Market analysts were not surprised when Louis Vuitton Moët Hennessy (LVMH), the world number one in luxury goods, made a move on Hermès in 2010. What began as a corporate courtship turned into something much more unpleasant. The Hermès dynasty dug in for a long siege which lasted for four years until a truce was called.
Hermès complained of the apparently underhand way LVMH had secured a large stake in its company. Claim followed counter-claim, and the whole affair was heading to the courts when an agreement was finally reached, and both parties went their separate ways. Axel Dumas, the sixth-generation Hermès chief executive, described the event as “the battle of our generation.” But the fight illustrated the precarious perch occupied by Hermès. Can an essentially family-run business maintain its independence in the shark-infested waters of 21st century big business?

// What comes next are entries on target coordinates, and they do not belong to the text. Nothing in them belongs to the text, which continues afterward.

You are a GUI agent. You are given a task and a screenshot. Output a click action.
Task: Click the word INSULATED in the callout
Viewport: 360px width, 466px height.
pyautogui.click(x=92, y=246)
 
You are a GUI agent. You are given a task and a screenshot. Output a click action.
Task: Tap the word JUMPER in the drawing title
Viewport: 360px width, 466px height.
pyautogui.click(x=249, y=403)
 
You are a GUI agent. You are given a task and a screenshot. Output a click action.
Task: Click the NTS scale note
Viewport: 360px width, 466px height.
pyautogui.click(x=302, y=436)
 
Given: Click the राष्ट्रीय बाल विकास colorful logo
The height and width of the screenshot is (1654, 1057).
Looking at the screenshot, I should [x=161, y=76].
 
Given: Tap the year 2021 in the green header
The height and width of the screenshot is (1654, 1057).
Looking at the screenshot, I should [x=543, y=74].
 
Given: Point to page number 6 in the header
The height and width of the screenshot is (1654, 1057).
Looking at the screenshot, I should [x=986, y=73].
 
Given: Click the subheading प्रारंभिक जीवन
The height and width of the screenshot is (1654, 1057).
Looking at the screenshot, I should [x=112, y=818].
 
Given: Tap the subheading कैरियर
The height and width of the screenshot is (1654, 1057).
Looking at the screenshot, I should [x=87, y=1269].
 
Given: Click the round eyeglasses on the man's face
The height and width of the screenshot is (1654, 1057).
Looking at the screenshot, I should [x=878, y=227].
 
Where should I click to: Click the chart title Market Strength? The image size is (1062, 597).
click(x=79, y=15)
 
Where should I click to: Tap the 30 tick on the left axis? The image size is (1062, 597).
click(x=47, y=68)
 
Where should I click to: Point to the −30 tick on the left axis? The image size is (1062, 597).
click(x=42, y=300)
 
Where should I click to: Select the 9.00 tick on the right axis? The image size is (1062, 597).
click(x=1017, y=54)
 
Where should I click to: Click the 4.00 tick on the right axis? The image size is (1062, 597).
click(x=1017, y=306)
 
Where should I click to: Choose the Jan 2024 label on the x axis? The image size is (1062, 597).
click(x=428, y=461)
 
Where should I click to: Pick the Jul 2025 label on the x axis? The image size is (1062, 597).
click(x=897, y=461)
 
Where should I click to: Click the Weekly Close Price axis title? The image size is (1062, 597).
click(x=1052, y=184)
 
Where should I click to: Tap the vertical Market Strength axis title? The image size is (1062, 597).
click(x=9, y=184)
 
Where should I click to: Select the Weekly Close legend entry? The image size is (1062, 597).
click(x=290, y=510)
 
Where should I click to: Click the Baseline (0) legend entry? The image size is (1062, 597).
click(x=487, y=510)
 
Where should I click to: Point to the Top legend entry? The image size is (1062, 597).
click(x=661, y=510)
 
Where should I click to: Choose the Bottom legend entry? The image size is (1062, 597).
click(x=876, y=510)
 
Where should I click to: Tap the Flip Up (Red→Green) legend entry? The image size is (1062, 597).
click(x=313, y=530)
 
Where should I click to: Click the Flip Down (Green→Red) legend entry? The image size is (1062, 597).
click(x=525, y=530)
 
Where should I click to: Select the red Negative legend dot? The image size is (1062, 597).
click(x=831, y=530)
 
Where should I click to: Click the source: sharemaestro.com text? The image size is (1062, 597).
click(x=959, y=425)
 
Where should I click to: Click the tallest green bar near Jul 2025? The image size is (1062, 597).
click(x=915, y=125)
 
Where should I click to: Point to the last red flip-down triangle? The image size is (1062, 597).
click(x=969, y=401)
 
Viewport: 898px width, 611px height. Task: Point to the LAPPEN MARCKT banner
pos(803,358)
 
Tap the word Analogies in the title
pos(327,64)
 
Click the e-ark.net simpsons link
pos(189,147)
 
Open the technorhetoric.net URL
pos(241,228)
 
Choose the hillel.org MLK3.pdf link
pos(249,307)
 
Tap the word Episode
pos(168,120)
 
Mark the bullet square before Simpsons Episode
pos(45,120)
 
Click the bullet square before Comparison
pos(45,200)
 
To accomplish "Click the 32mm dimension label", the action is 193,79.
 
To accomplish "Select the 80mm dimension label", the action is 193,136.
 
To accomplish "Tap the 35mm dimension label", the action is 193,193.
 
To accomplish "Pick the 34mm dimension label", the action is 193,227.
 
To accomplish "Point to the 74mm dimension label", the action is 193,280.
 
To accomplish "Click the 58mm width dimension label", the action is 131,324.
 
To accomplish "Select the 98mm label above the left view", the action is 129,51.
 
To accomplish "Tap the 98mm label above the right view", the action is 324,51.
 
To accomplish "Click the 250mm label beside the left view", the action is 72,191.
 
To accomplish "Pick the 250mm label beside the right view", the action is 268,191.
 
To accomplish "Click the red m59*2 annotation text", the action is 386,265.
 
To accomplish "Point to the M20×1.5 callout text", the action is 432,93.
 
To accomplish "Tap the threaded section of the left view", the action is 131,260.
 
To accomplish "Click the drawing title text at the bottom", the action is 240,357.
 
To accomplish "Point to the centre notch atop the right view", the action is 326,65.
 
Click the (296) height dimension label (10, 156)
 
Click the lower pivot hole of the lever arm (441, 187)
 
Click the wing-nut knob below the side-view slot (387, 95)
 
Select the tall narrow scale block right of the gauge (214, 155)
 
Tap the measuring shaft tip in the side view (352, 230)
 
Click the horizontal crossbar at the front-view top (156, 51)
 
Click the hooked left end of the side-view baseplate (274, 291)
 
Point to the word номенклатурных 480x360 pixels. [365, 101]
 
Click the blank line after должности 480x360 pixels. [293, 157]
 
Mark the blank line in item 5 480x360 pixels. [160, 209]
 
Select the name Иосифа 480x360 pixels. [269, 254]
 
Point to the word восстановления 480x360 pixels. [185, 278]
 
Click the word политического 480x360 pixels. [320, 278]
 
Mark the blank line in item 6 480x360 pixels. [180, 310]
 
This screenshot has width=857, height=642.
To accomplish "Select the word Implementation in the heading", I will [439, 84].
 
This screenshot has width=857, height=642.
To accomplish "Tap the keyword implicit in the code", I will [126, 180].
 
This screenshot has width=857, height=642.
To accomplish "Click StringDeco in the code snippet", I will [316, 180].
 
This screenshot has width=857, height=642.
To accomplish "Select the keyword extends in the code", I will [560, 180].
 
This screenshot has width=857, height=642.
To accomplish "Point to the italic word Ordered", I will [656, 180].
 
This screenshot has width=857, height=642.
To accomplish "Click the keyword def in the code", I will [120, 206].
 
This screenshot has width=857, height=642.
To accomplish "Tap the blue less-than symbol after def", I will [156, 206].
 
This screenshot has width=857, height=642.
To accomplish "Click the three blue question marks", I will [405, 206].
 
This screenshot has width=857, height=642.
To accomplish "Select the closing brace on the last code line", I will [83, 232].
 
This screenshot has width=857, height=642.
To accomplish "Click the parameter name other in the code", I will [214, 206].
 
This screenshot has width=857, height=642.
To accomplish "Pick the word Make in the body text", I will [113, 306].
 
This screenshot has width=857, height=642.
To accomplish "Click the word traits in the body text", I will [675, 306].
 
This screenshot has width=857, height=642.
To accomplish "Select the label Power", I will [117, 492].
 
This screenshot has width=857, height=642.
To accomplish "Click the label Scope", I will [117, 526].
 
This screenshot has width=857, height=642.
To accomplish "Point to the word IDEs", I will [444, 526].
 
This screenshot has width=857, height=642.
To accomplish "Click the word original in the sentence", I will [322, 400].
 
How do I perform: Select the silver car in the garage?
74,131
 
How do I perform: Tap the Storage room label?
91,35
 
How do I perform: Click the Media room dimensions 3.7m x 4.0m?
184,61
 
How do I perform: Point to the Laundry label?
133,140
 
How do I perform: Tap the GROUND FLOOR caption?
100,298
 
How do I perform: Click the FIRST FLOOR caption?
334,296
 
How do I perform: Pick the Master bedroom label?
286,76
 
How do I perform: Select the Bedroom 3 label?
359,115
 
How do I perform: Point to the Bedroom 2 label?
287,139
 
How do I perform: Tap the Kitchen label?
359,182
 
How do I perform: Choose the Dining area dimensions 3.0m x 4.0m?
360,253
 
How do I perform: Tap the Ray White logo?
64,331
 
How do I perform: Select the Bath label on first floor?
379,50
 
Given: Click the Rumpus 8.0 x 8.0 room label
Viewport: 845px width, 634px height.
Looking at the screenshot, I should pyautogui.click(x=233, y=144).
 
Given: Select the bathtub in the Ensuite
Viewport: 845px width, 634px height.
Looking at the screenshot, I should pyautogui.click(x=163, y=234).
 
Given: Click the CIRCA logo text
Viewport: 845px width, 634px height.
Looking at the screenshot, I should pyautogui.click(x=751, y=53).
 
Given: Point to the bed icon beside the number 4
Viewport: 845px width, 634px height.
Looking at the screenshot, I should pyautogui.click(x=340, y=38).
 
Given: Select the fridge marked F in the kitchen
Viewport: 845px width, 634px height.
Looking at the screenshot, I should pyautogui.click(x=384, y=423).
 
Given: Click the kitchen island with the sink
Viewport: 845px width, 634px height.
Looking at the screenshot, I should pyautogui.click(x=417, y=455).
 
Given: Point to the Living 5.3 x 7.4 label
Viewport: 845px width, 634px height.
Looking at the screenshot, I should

The luxury goods market has taken full advantage of the emerging Asian markets, particularly China, where demand has surged in recent years. But with gloom settling on China, Hermès, together with other elite brands such as LVMH, Chanel, and Dior, are braced for heavy weather. Indeed, in February this year, Hermès warned that the global slowdown would weigh heavily on its sales.
Conventional wisdom has it that, in any economic downturn, the market for luxury items tends to hold up well, even as wealthy consumers consider the wisdom of extravagant spending. As the curve on the graph begins to climb again, opulence comes quickly back into fashion. And Hermès, among other brands, sensibly understands that trading with the Chinese is a long game.
Chinese consumers want quality, and they want internationally-known brands, too – which sees Hermès well-placed. The company is already in the top twenty most searched-for luxury brands in China. Timing, as ever, is all-important. Hermès is still in the process of expending capital in China to establish itself. Holding that line in this climate may prove to be challenging.
But Hermès has a reputation for adapting to the changing climate of commerce. It has recognised, for instance, that Internet trading is fast becoming the norm; the Internet’s share of the market is beginning to eclipse traditional store sales in practically all sectors. Hermès has responded with a series of internet “pop-up shops,” which have proved to be a useful and sophisticated alternative route to market.
Hermès has survived almost two centuries in which turbulence has been the norm. There’s no reason to suppose that it has lost the ability to be savvy and quick to respond to changing circumstances.
Not everyone is in the market for a new saddle, but they say that every 25 seconds, somewhere in the world, someone buys a Hermès scarf. If you’re looking for a measure of business success, that statistic is hard to beat. Whatever the future holds for Hermès, one imagines that the world’s silkworms are going to be kept busy munching mulberry leafs for a long time to come.